Streaming ve Yapay Zeka Problemi

‘‘CEO’larına milyon dolarlar akıtırken bize para kaybedip durduklarını söyleyen, fakir olduklarını iddia eden stüdyolar, yazıklar olsun! Tarihin yanlış tarafında yer alıyorsunuz. Streaming, dijital ve yapay zeka ile tüm iş modeli kökünden değişti. Bu tarihi bir an, kader anı… Eğer şu anda birlik olmazsak, hepimiz sıkıntıya düşeceğiz. Hepimiz makinelerin yerimizi alması tehdidiyle karşı karşıyayız.’’ 

Bu sözlerin üzerine SAG-AFTRA başkanı Fran Drescher, Oyuncular Lonca’sının greve gittiğini resmen ilan etti. 

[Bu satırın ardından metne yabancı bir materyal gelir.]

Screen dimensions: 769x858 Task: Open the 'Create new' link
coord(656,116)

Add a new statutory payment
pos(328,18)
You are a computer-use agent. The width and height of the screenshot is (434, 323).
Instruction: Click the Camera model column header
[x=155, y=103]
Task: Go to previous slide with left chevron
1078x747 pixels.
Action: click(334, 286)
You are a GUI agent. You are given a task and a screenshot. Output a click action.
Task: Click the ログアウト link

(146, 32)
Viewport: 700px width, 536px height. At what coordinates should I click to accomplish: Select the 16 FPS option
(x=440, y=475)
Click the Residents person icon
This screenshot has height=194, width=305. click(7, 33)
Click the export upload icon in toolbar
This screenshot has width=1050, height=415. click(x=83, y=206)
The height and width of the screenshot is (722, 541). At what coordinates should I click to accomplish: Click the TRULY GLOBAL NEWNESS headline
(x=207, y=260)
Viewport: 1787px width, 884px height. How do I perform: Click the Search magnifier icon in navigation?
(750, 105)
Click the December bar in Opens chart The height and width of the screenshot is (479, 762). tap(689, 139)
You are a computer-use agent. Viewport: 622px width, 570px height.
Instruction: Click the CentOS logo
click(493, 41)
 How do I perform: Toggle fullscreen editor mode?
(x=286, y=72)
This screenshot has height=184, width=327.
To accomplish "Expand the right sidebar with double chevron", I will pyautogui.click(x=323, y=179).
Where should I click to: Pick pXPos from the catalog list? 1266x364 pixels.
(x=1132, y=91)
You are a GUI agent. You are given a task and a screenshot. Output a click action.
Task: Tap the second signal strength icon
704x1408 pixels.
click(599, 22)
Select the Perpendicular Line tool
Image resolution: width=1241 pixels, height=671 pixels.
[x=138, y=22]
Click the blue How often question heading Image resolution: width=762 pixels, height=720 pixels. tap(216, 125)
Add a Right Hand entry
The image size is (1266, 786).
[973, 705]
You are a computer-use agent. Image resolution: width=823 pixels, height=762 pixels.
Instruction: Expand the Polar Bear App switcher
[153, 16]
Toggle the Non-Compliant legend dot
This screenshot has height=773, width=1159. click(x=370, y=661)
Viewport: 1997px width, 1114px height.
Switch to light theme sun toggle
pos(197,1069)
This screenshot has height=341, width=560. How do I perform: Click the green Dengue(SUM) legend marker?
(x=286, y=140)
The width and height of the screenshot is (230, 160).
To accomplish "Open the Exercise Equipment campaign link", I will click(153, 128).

Özetle olayların çıkış noktası hem aktörlerin hem de yazarların daha iyi şartlar altında çalışmak istemesi ve ücret düzenlemeleri talep etmeleri olsa da, aslında bu grevde üzerinde durulan iki kritik nokta var: Stream ve Yapay Zeka problemi. Bildiğimiz gibi, Netflix, Disney+, Hulu gibi yayın hizmeti (streaming) veren siteler nedeniyle sektörün yapısı ve gelir sistemi son yıllarda tamamen değişti. Ancak bu değişim, sinema emekçilerinin kontratlarına yansımadı. Çünkü oyuncular, ücretlerinin çok büyük bir kısmını oynadıkları dizi veya film çekilirken alıyorlar. Ancak bu yapımlar yıllar sonra bile söz konusu yayın hizmeti veren sitelerde gösterilmeye devam edilebiliyor. Elbette stüdyolar da bu nedenle o yapımlardan para kazanmaya devam ediyor. Ancak oyuncular ve yazarlar bu gösterimlerden hak ettikleri payı almıyorlar. Örneğin Orange is the New Black dizisinin tam 44 bölümünde oynayan Kimiko Glenn, dizi 10 senedir yayın platformlarında gösteriliyor olmasına rağmen, bu gösterimlerden toplam 27.30$ kazandığını gösteren belgeyi geçtiğimiz günlerde TikTok hesabında paylaştı.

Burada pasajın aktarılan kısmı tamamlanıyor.